The ASEAN leaders endorsed the early implementation of an agreement reached in Manila last month calling for steps to strengthen the IMF and cooperative financing arrangements to supplement IMF resources.

The ASEAN leaders ordered officials to study the possibility of establishing appropriate regional payments arrangements that could assist member countries to conserve foreign exchange.

They said the creation of a regional free trade area, set to take effect in 2003, should be accelerated.

They also agreed that consultations should be intensified to enable Cambodia to join the 30-year-old group.

Cambodia was due to join in July, but a coup ousting First Prime Minister Prince Norodom Ranariddh forced a delay.

Conspicuously absent from the informal summit to mark ASEAN's 30th anniversary was Indonesia's President Soeharto, who is resting in Jakarta on the advise of his doctors. Foreign Minister Ali Alatas represented Soeharto at the summit.

The other ASEAN members were represented by their leaders: Brunei Sultan Hassanal Bolkiah, Myanmar prime minister Senior General Than Shwe, Laotian Prime Minister Khamtay Siphandone, Malaysia's Mahathir, Philippine's President Fidel Ramos, Singapore's Prime Minister Goh Chok Tong, Thailand's Prime Minister Chuan Leekpai and Vietnamese Prime Minister Phan Van Khai. They were joined by President Jiang Zemin of China, Japanese Prime Minister Ryutaro Hashimoto and South Korean Prime Minister Koh Kun, who are attending as guests.

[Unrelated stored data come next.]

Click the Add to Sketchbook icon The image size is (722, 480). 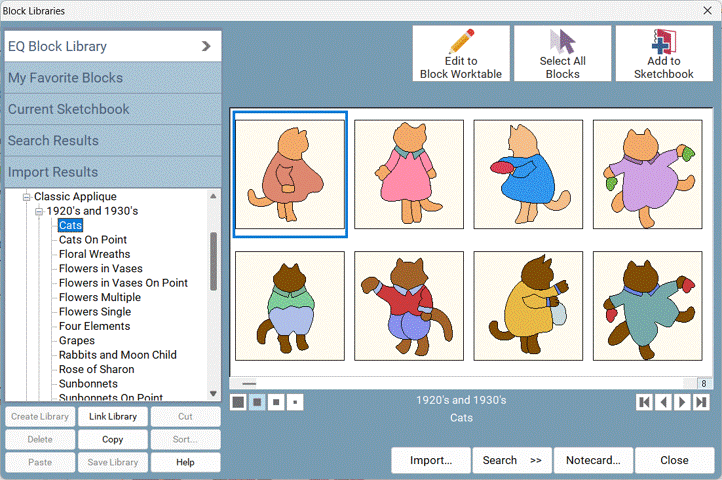coord(664,54)
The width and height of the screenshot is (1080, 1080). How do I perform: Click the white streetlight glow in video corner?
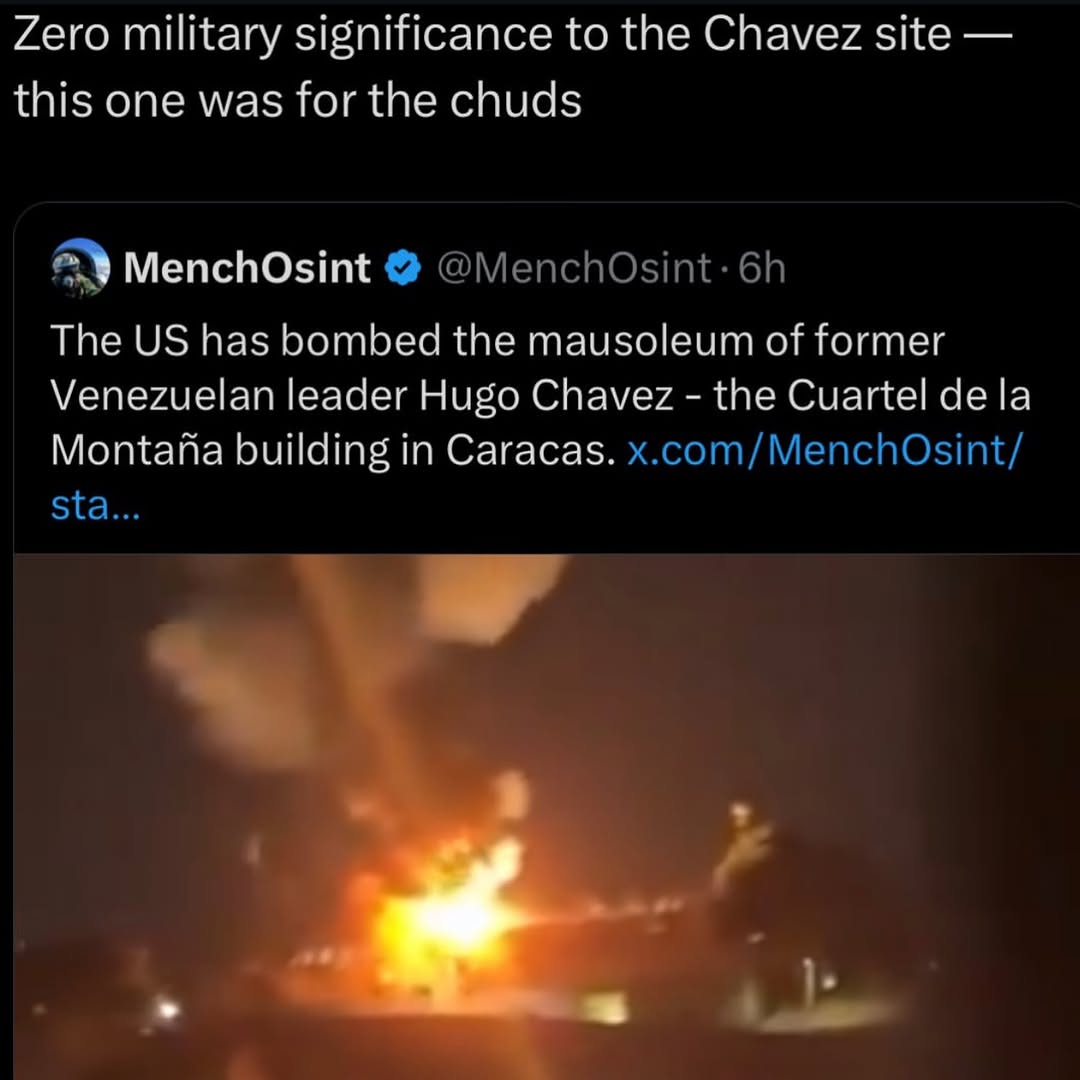point(165,1010)
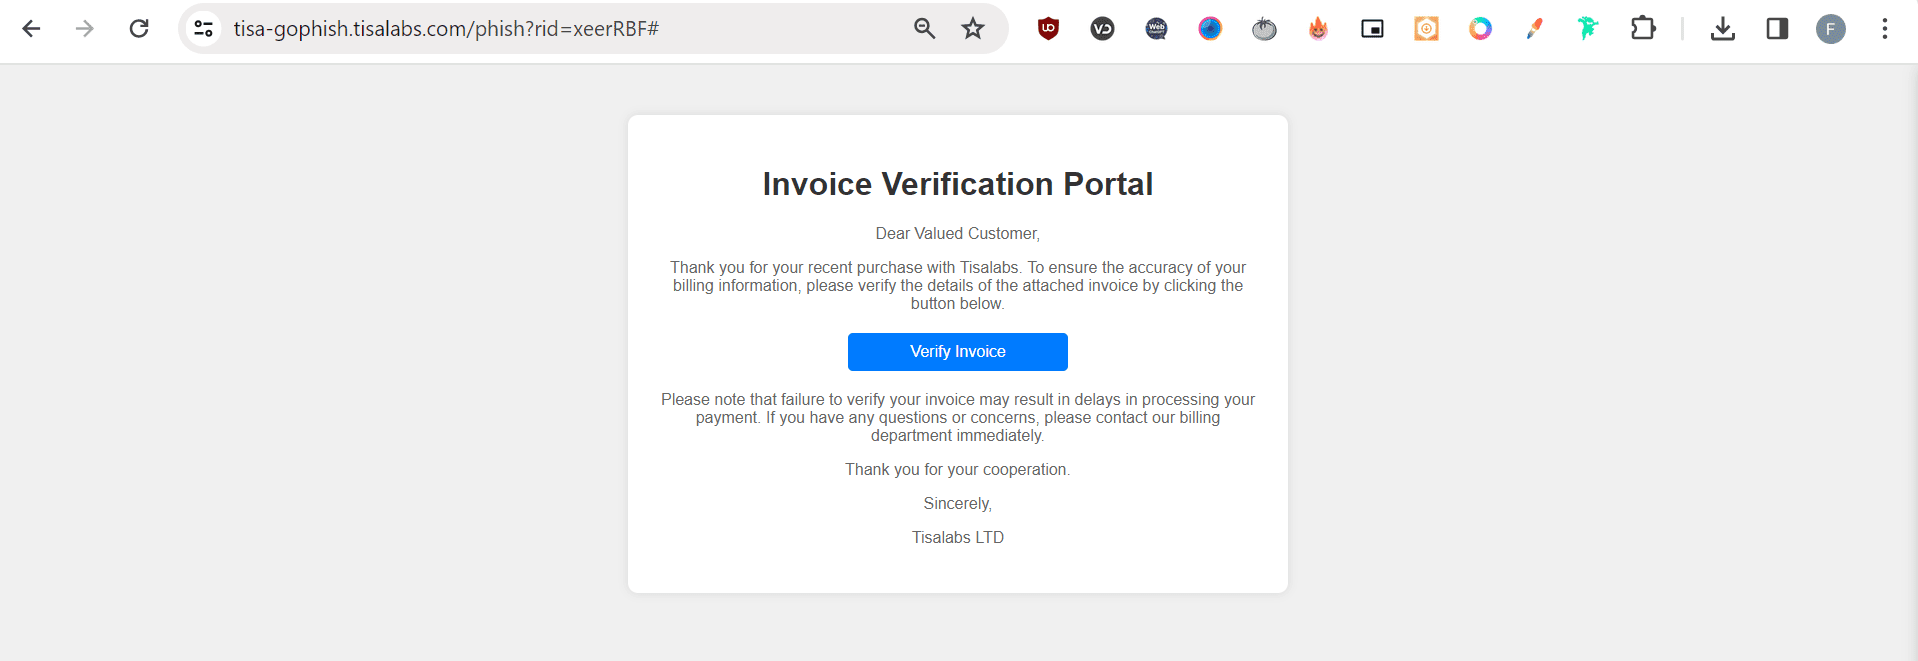Bookmark this page with the star
The height and width of the screenshot is (661, 1918).
pos(972,29)
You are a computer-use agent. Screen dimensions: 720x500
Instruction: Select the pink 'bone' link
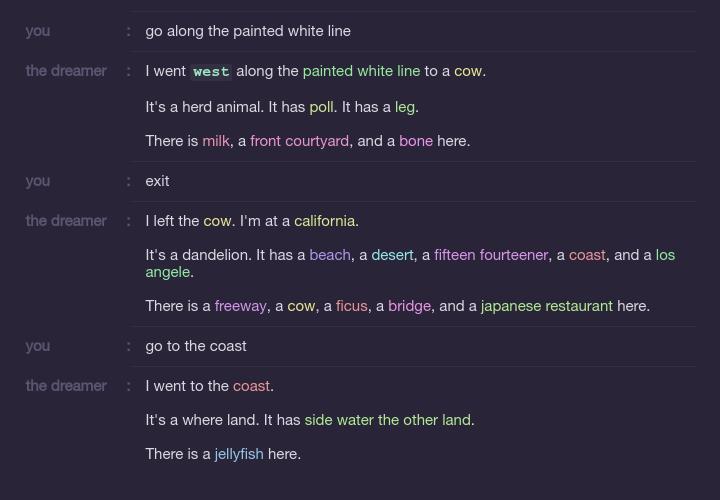(x=416, y=141)
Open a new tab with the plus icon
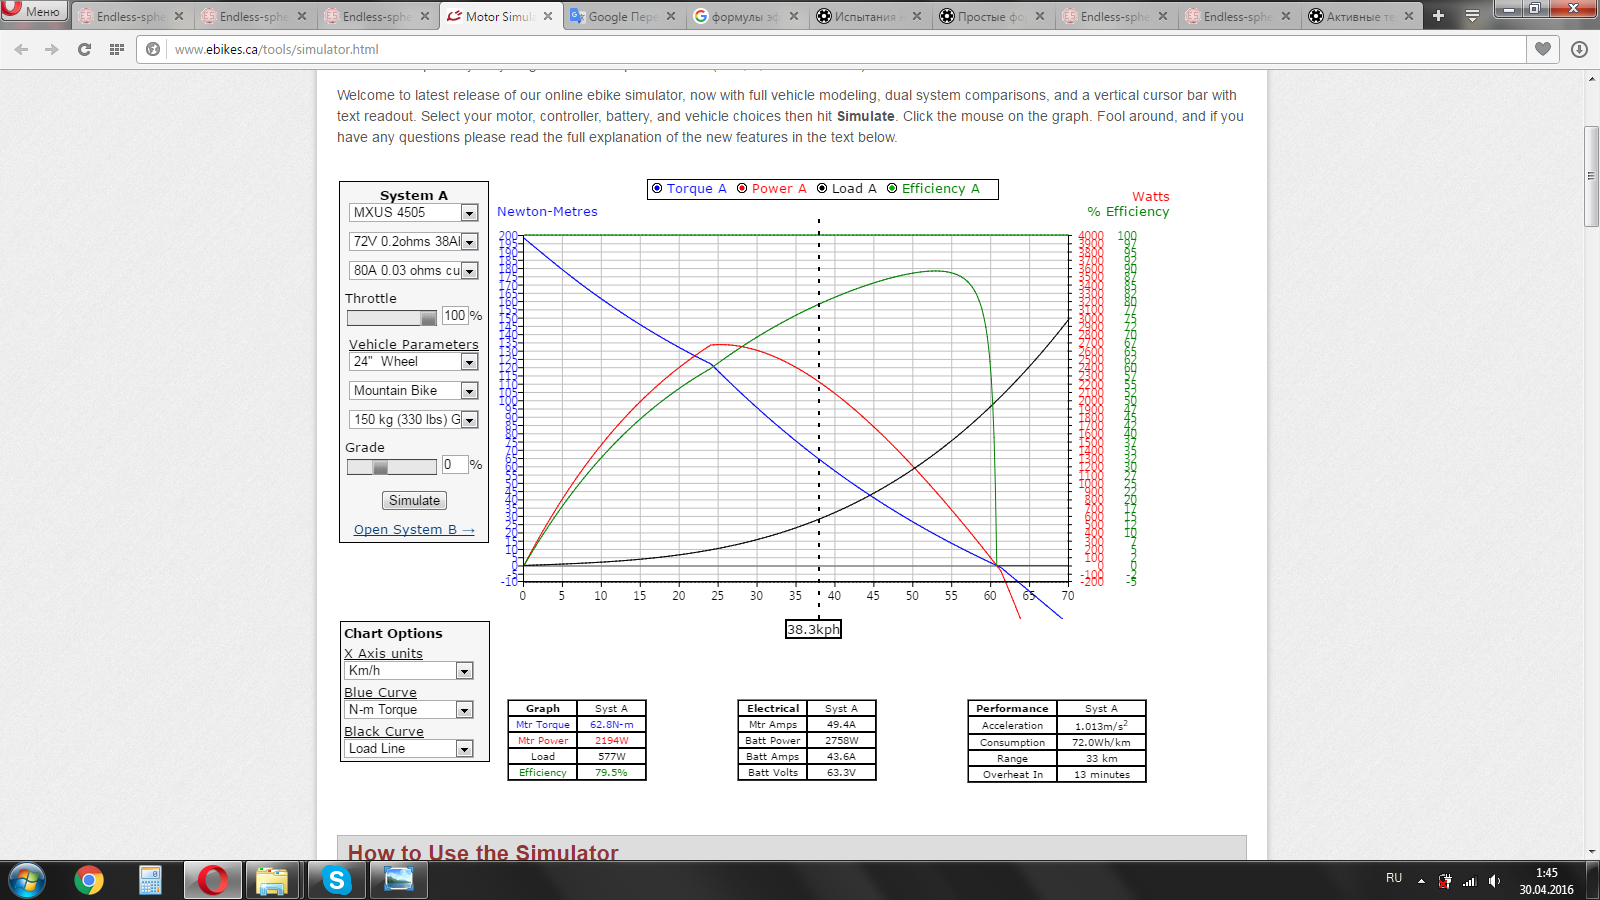Image resolution: width=1600 pixels, height=900 pixels. click(1438, 16)
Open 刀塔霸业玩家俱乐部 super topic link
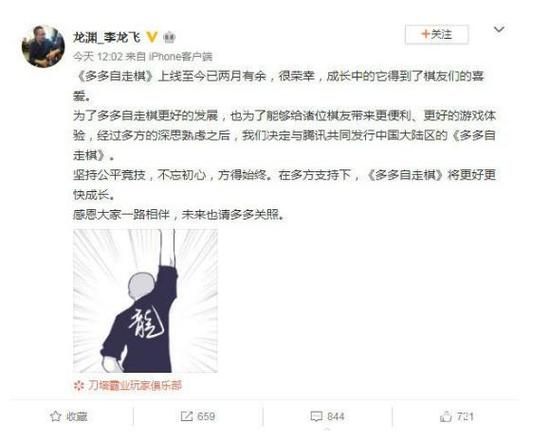The image size is (550, 440). pyautogui.click(x=135, y=385)
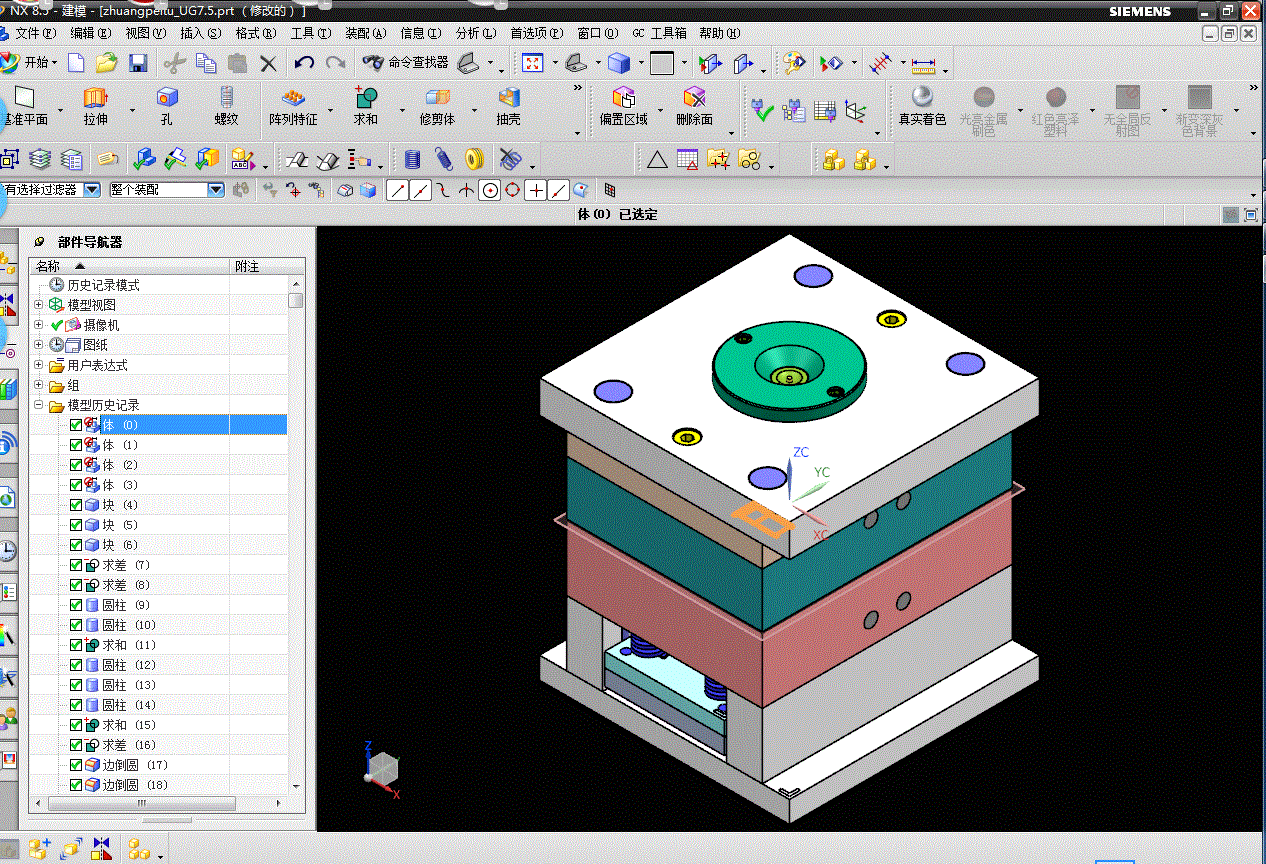
Task: Open the 分析(L) menu
Action: (x=475, y=33)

A Chinese official said Beijing was considering providing aid to Indonesia to help it over the financial crisis, in addition to the assistance it had already extended to Thailand.

Foreign Ministry spokesman Shen Guofang said China would provide assistance through a financial program launched by the International Monetary Fund.

Hashimoto told Mahathir in a separate meeting that any aid for the crisis must be within conditions set by the IMF, Japanese officials said.

"Reality is that aid is not possible without the conditionality set forth by the IMF," Hashimoto was quoted by the officials as telling Malaysian Prime Minister Mahathir Mohamad.